61 Implementation and Evaluation of Channel Infiltration in the NOAA National Water Model for Semiarid Environments

Monday, 13 January 2020
Hall B (Boston Convention and Exhibition Center)
Timothy M. Lahmers, The Univ. of Arizona, Tucson, AZ; and P. Hazenberg, H. V. Gupta, C. L. Castro, D. J. Gochis, A. Dugger, D. Yates, L. Read, L. Karsten, Y. H. Wang, R. J. Zamora, and B. A. Cosgrove

The NOAA National Water Model (NWM), operated by the NOAA National Weather Service (NWS) Office of Water Prediction (NWS/OWP), is an operational system, which provides hydrologic guidance throughout the Contiguous United States (CONUS). Based on the WRF-Hydro model architecture developed by the National Center for Atmospheric Research (NCAR), the NWM as it is currently configured does not explicitly resolve infiltration from ephemeral channels into the underlying unsaturated soil layers. Channel infiltration is an important source of groundwater recharge and can be a significant component of the water budget in semi-arid environments, including the southwest CONUS. As a result of this limitation, the NWM has difficulty simulating low water conditions in many basins in this and other semi-arid regions, despite multiple iterations of calibration.

For this study, we demonstrate 1) the capability of NWM v1.2 with a conceptual channel infiltration function to resolve streamflow in semi-arid environments after calibration in 49 basins, 2) evaluation of soil moisture compared to NOAA Hydrometeorology Testbed (HMT) sites in the Russian and Babocomari River basins from our modified NWM v1.2 configuration, and 3) channel infiltration in the latest version of the NWM (v2.1) compared to the model configuration now in development. For NWM v2.1, the calibration methods follow those of NCAR and NWS/OWP for the operational version of the model.
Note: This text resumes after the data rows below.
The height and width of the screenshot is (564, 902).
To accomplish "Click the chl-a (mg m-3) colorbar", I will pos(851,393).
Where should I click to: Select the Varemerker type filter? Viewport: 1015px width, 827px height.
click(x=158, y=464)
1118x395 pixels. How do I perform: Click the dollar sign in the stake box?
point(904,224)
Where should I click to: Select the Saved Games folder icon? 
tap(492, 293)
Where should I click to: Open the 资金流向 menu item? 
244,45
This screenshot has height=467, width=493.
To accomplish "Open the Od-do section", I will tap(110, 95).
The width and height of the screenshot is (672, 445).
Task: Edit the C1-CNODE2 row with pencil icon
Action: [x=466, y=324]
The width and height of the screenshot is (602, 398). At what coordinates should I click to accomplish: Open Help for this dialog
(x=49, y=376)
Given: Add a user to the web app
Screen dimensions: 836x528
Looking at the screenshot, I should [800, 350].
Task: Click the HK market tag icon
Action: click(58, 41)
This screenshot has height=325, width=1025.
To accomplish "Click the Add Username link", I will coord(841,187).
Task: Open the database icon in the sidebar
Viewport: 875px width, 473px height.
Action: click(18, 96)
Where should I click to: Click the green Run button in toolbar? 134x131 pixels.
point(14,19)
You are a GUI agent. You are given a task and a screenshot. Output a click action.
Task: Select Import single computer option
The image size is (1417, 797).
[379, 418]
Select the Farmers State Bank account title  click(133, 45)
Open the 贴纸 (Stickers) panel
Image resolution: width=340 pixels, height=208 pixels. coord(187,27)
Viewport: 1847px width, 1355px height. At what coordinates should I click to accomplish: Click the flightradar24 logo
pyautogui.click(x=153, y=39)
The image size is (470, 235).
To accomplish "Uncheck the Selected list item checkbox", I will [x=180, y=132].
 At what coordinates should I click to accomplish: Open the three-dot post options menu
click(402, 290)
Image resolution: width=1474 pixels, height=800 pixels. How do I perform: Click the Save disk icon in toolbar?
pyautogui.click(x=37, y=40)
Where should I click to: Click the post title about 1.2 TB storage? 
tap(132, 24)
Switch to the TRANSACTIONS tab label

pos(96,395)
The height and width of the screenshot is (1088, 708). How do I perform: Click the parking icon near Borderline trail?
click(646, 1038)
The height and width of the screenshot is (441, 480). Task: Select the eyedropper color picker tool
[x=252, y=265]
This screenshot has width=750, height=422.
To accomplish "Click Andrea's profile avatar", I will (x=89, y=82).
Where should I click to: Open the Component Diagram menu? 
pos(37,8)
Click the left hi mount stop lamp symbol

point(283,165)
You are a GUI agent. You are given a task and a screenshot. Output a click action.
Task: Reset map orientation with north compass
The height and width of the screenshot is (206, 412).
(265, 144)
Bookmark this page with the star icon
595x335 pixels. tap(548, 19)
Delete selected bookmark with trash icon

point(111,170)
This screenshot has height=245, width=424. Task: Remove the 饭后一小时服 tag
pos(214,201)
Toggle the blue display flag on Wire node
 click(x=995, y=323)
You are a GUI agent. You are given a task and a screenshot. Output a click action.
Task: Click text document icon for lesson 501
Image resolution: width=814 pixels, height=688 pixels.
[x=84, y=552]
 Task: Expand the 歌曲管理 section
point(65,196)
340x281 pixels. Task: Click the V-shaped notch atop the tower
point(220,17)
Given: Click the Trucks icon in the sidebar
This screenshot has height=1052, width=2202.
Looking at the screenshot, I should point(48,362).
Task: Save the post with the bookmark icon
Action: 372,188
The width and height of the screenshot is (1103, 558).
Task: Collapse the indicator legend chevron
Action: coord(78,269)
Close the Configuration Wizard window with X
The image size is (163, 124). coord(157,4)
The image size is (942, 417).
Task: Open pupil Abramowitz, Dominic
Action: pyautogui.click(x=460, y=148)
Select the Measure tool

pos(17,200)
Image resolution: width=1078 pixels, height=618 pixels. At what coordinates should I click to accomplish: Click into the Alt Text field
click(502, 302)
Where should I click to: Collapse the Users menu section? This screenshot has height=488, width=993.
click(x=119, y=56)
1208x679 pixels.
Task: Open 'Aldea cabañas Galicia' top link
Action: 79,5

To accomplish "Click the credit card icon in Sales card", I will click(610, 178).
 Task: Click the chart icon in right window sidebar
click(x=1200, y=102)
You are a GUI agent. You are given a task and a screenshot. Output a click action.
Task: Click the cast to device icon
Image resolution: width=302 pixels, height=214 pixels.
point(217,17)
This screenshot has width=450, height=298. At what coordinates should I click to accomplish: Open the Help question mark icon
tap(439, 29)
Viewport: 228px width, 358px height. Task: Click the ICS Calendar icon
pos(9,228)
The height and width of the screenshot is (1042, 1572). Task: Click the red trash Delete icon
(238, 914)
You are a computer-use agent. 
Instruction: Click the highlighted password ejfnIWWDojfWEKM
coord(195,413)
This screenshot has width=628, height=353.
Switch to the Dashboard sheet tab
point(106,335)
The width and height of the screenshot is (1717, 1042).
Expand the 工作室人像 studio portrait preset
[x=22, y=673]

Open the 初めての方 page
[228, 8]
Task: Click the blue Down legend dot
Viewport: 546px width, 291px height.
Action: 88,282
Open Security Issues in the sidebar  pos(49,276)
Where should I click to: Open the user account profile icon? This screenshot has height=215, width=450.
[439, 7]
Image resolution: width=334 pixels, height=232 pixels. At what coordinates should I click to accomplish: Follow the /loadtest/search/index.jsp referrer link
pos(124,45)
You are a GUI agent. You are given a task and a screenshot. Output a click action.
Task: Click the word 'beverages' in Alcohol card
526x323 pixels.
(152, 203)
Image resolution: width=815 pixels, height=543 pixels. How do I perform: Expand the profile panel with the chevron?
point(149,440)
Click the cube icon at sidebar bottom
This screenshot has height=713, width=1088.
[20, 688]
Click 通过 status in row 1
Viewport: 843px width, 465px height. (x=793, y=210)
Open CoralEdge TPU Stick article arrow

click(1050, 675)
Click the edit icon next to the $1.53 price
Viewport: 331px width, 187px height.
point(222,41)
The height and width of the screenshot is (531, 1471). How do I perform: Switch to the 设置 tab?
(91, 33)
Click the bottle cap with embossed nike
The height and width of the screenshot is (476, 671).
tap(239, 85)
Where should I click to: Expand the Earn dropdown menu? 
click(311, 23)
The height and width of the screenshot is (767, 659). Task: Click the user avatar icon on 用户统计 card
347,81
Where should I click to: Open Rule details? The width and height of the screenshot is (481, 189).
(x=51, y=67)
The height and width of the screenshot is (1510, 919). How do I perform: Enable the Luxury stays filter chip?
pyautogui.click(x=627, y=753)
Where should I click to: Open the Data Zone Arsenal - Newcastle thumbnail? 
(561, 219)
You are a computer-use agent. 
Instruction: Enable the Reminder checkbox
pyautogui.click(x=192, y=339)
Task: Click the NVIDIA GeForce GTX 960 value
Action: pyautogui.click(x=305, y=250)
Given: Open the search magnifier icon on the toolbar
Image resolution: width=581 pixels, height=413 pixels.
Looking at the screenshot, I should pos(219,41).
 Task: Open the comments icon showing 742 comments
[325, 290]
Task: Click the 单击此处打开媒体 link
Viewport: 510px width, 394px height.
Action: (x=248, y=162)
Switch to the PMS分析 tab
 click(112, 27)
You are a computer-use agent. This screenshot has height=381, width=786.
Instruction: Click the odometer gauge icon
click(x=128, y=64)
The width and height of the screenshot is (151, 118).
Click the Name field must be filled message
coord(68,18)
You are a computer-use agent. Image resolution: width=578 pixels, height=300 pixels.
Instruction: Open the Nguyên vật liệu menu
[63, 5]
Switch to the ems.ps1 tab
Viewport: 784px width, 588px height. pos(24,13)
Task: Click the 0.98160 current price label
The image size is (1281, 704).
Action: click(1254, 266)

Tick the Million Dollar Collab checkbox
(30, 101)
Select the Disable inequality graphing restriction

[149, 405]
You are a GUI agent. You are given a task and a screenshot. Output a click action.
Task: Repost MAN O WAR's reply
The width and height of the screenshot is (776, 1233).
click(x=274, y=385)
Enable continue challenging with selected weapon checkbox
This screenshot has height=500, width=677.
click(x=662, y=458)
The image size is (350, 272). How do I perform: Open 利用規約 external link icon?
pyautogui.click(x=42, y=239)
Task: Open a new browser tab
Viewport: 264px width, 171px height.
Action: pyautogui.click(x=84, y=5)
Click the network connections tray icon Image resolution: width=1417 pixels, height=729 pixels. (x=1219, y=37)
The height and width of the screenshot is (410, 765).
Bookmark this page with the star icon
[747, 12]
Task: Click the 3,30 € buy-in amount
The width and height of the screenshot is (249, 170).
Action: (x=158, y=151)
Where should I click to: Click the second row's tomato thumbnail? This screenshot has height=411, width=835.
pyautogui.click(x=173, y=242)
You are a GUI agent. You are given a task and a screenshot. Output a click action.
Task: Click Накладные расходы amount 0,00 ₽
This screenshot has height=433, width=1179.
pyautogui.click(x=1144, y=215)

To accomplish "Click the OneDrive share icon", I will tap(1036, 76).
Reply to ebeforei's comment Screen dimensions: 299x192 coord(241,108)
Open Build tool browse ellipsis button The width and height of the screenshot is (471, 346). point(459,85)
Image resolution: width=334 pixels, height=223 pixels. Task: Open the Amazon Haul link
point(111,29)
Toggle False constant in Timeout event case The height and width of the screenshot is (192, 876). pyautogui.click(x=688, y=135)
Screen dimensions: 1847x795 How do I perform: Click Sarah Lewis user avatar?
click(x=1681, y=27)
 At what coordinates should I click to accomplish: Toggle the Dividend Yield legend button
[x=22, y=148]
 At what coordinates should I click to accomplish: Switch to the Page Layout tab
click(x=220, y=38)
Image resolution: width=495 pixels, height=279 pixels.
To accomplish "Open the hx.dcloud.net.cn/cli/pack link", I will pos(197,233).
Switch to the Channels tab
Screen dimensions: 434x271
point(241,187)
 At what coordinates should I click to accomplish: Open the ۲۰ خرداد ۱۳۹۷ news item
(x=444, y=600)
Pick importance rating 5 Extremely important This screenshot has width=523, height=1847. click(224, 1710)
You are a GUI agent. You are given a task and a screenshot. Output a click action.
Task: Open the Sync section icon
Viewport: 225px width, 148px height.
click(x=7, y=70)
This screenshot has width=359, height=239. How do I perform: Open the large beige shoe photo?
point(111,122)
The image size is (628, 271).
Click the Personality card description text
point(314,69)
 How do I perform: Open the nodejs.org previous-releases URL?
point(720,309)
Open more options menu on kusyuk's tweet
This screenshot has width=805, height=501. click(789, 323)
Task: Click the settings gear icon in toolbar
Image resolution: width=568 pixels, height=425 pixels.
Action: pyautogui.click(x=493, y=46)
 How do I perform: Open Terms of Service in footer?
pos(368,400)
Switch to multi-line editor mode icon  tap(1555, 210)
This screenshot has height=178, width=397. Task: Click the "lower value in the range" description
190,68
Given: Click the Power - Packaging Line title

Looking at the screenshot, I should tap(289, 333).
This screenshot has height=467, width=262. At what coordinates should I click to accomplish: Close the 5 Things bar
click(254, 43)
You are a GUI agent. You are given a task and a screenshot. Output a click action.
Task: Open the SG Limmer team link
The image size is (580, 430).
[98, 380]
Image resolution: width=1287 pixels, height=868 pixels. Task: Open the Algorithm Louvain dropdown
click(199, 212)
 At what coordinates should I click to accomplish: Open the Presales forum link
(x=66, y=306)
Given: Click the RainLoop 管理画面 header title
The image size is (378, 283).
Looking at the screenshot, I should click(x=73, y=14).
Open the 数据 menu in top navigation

Results from NWM v1.2 show that the modified model structure is able to capture hydrologic response in semi-arid environments; however, it is limited by the uncertainty of forcing precipitation and other structural deficiencies of the NWM that cannot be resolved through calibration. This testing of the NWM calibration methods and evaluation of model states may be used to inform further development of WRF-Hydro for both operational and experimental purposes.